Exercise brief:
Exactly as they appear, copy the lines from the one holding "You are a GUI" through the end of the records, leaving pictures out.

Information supplied:
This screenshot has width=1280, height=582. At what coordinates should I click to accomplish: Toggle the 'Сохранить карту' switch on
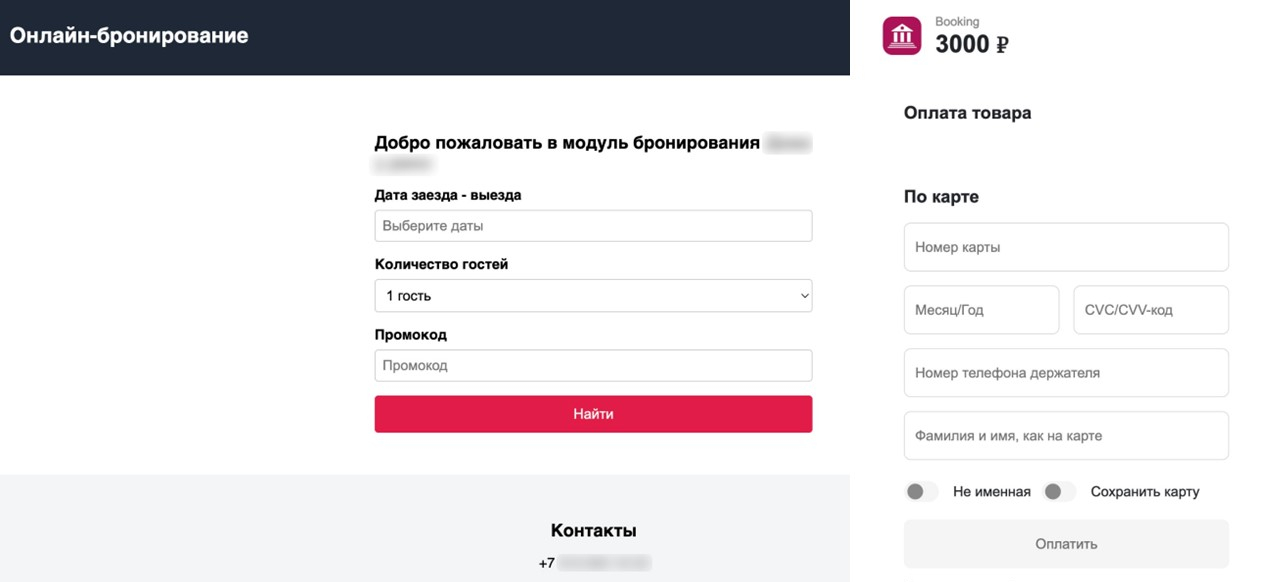[1058, 492]
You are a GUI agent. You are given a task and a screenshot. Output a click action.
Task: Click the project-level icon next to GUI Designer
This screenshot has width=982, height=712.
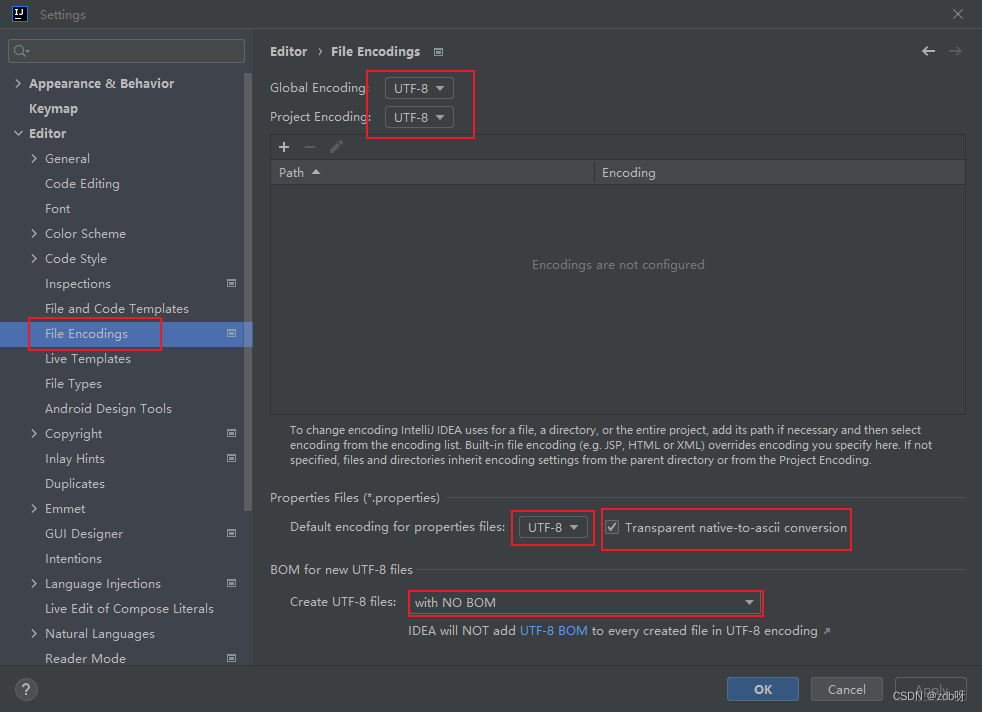click(231, 534)
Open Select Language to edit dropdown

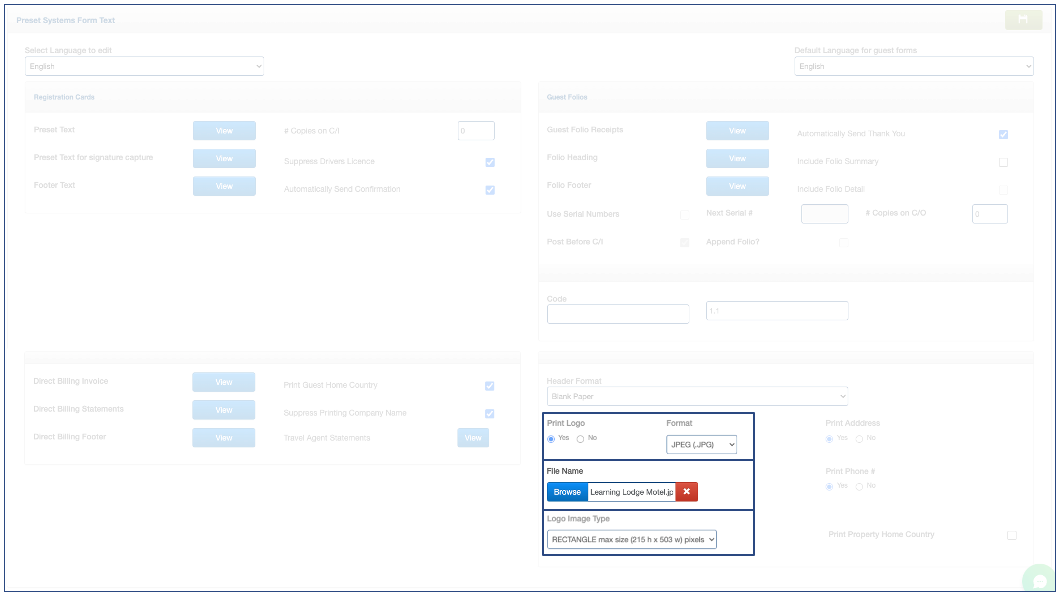click(x=144, y=66)
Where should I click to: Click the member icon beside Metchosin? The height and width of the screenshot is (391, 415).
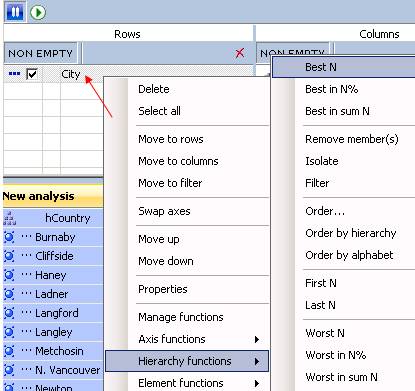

Exercise answer:
You are a GUI agent. You are given a task and a screenshot. Output a click action.
Task: Click the project-level icon next to GUI Designer
This screenshot has width=982, height=712.
click(231, 534)
Open Select Language to edit dropdown

click(x=144, y=66)
Where should I click to: Click the member icon beside Metchosin? The height and width of the screenshot is (391, 415).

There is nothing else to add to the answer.